Dans une enquête en ligne effectuée fin 2009 auprès de personnes fréquentant des discothèques au Royaume-Uni, 3,2 % des répondants admettent qu’ils ont consommé Salvia divinorum dans le mois précédent, ce qui la classe au quinzième rang des drogues les plus couramment utilisées à cette fréquence. La prévalence au cours de la vie atteint 29,2 %. Ces observations ne peuvent cependant pas être considérées comme étant représentatives de l’ensemble de la population des personnes fréquentant les discothèques, du fait des limitations méthodologiques des enquêtes en ligne.

Aux États-Unis, l’enquête nationale annuelle sur l’usage de drogues et la santé (National Survey on Drug Use and Health) réalisée en 2006 indique que la consommation sur les 12 derniers mois de Salvia divinorum était de 0,3 % chez les personnes âgées de 12 ans ou plus; au total environ 1,8 million de personnes admettent avoir déjà consommé cette drogue.

D’après le récent rapport intitulé «Monitoring the Future» de l’Institut national sur l’abus de drogues (National Institute on Drug Abuse), en 2009, la prévalence de Salvia divinorum au cours de l’année écoulée était de 6,0 % parmi les étudiants du niveau secondaire supérieur (ce pourcentage est plus élevé que la prévalence de l’ecstasy au cours de l’année précédente). Il s’avère que la consommation de Salvia divinorum est plutôt limitée et expérimentale; il ne s’agit pas d’une drogue sociale ou festive.

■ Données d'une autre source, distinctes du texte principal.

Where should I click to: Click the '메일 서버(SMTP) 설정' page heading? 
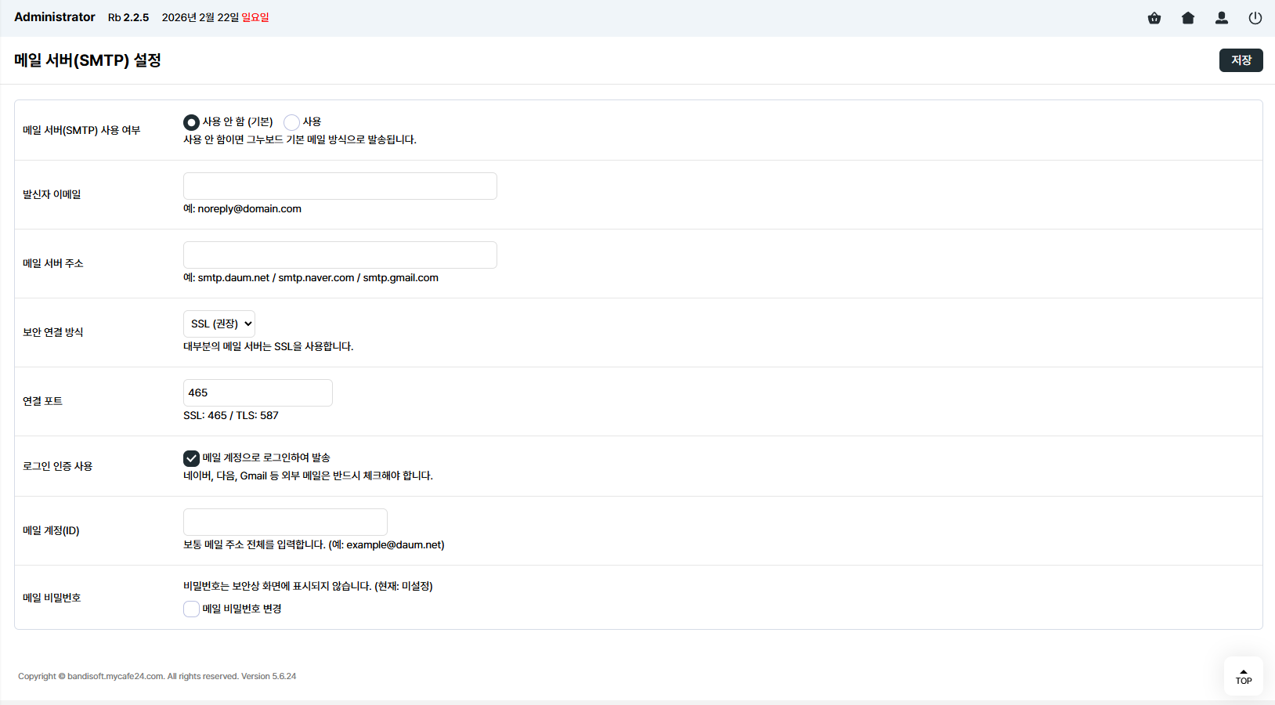click(x=88, y=60)
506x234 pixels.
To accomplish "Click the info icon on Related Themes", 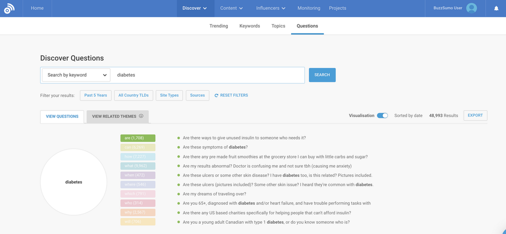I will click(x=141, y=117).
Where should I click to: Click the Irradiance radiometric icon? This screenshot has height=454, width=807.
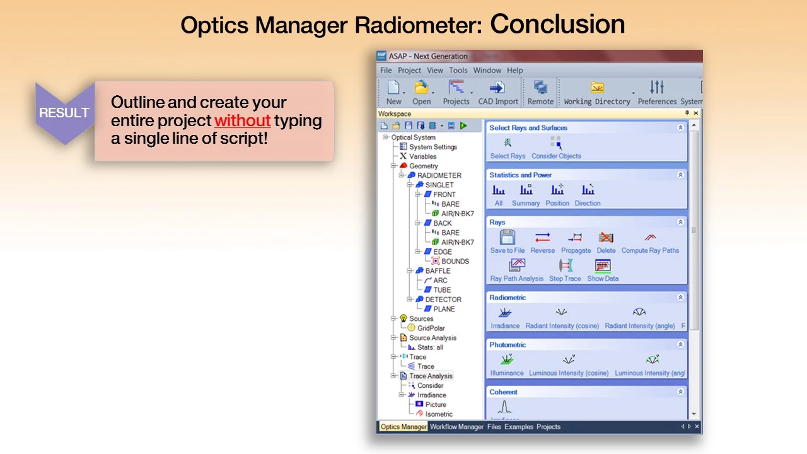[505, 313]
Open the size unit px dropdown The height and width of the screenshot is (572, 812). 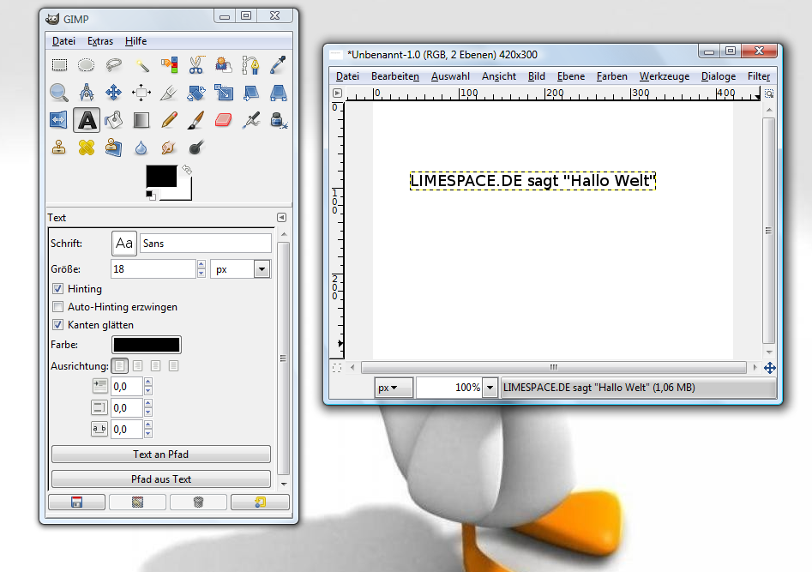262,269
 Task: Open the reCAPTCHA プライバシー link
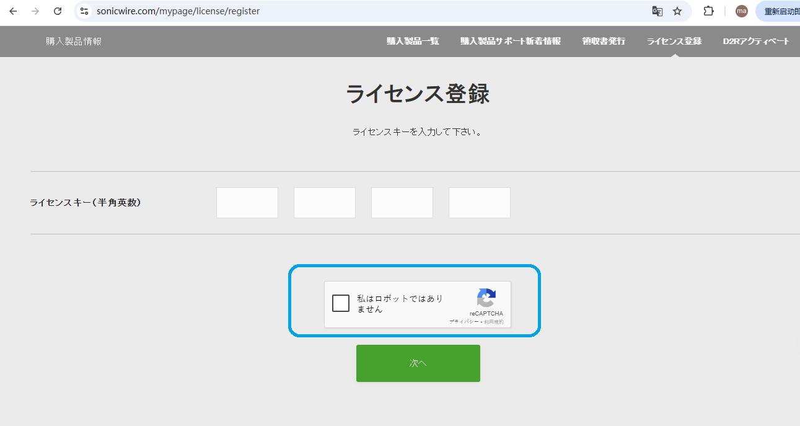pyautogui.click(x=464, y=322)
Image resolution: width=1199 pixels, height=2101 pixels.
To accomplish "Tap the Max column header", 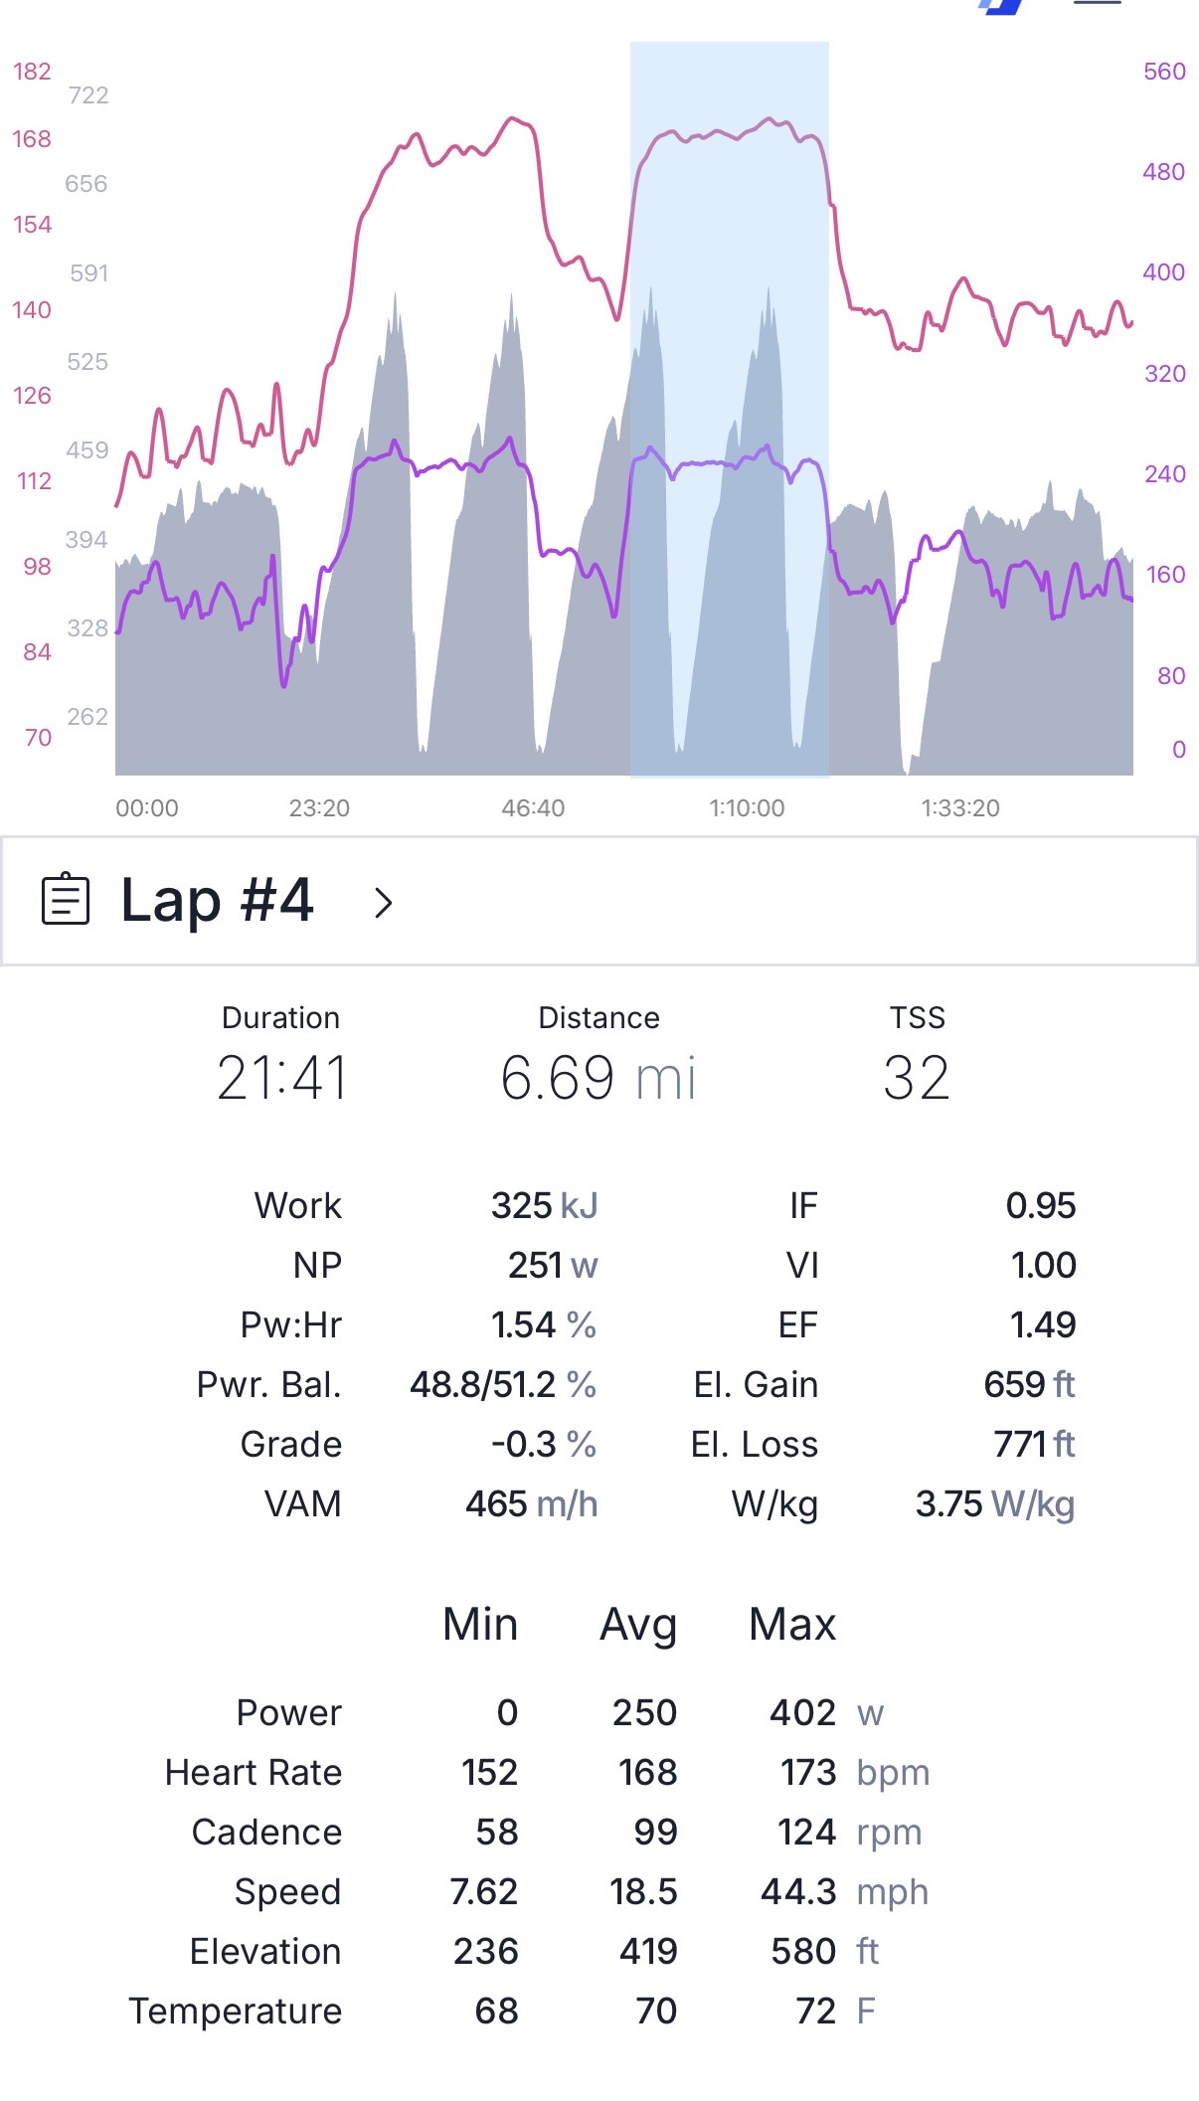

Il ressort d’une étude menée en 2006 par Khey et al. auprès d’étudiants dans un lycée américain (moyenne d’âge de 19,8 ans) que les prévalences au cours de la vie, au cours de l’année précédente et au cours du mois précédent, étaient respectivement de 6,7, 3,0 et 0,5 %, la moitié des étudiants interrogés n’exprimant pas le désir de consommer à nouveau. Ceci laisse supposer que la consommation de Salvia divinorum peut présenter un faible taux de continuation.

Prix au détail

Les prix varient entre les pays et dépendent du type et de la quantité de produit concerné. Une «photo instantanée» des boutiques en ligne réalisée début 2011 par l’OEDT a montré que les prix sur le marché européen pour un seul jeune plant de Salvia divinorum oscillaient entre 7 et 40 EUR. Les feuilles séchées coûtent entre 0,27 EUR (paquet de 1 kilogrammes) et 1,5 EUR le gramme (paquet de 1 gramme).

La «photo instantanée» réalisée par l’OEDT a également montré que le prix des extraits «Salvia 5X» vendus en quantité aussi petite qu’un demi gramme est 11–12 EUR. L’extrait «Salvia 40X» coûte autour d’EUR 30 pour demi gramme.

Usage médical

Aucun usage médical de Salvia divinorum ou de la salvinorine A n’est approuvé. Cependant, des recherches intensives sont menées pour explorer le potentiel thérapeutique d’agonistes ou d’antagonistes des KOR apparentés.